Let’s be clear, there was no encryption to be undone. All the reporter and security specialist had to do was right click and view the source. The education commissioner was inflating someone else’s actions to hide her own departments incompetence. The SSNs should never have been available to the website developers let alone included in the site. Her organization had already leaked the SSN of over 100,000 people before anyone else saw it. She should be happy that someone let the department know to take the page down before publishing.

We could have an uncomfortable laugh at the poor choice of words from Margie Vandeven and move on, but apparently in the “Show me state” they double down on stupid. The governor, Mike Parson has taken up this incident, called it hacking and is bringing in the Missouri State Highway Patrol’s Digital Forensic Unit to conduct an investigation. He has referred the matter for prosecution to the local counties district attorney.

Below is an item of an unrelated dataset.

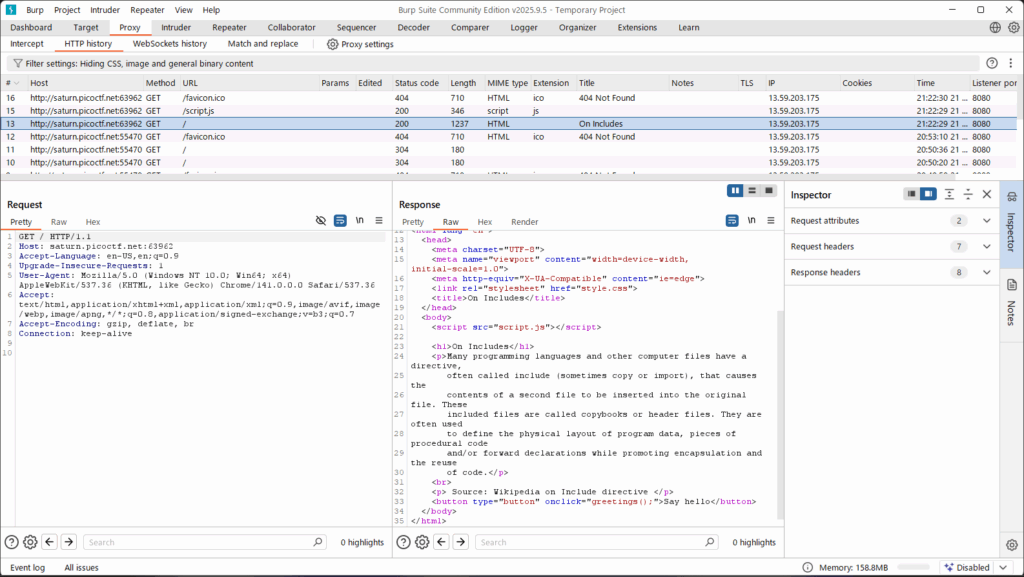Screen dimensions: 1024x577
Task: Click the hide non-printable characters eye icon in Request
Action: [321, 220]
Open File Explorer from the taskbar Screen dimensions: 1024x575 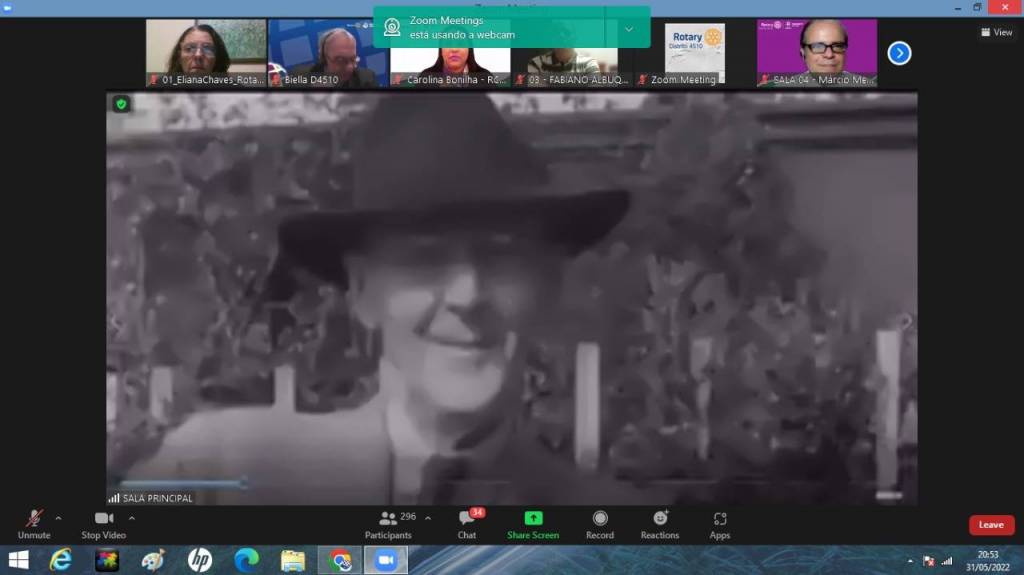click(293, 560)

Let’s lay out the timeline here in case you aren’t following things.

  • Missouri Dept of Education takes list of 100,000 names and SSNs and embeds it into a website for a search feature to return teacher names.

  • Reporter finds the list by right clicking “View Source” in their browser (probably to see why the page loaded so slowly given all the private information was sent to every browser that went to that page).

  • Reporter asks security specialist, “Can this be real?”

  • Security specialist face palms and says “Yes”.

  • Reporter notifies the department of the problem before releasing the article about how stupid an error it is.

  • Education Commissioner Margie Vandeven makes crap up about encryption and unencryption when telling people her department just released their names and SSNs in bulk on every page load.

  • Governor Mike Parson wants in on this action and calls the reporter a hacker and sicks the state highway patrol and prosecutor on him.

This is the type of string of stupid events that makes for a good Coen Brother movie.

The real solution

The real solution here is to hold the creators of flawed websites responsible for design errors. I don’t mean when a plugin is found to have a stack overflow error type thing. I mean when you include the answers to a test in the web page with the question, or even contemplate including SSNs inside a web page.

Instead we have an industry (the education industry) asking technology makers to disable a feature used for learning so they don’t have to clean up bad practices. In the worst case we have the same industry making an error so bad it showed bad intent in multiple ways and then blaming the person that informed them of hacking.

Governor Parson shouldn’t be trying to put the journalist behind bars. The journalist should be given a reward for trying to help and the team that decided to put 100,000 SSNs in a public web page should personally have to pay for any damages to the school employees.

Until we stop shifting blame and start holding bad decisions accountable we aren’t going to fix the problems. No matter how many features you take out of my browser.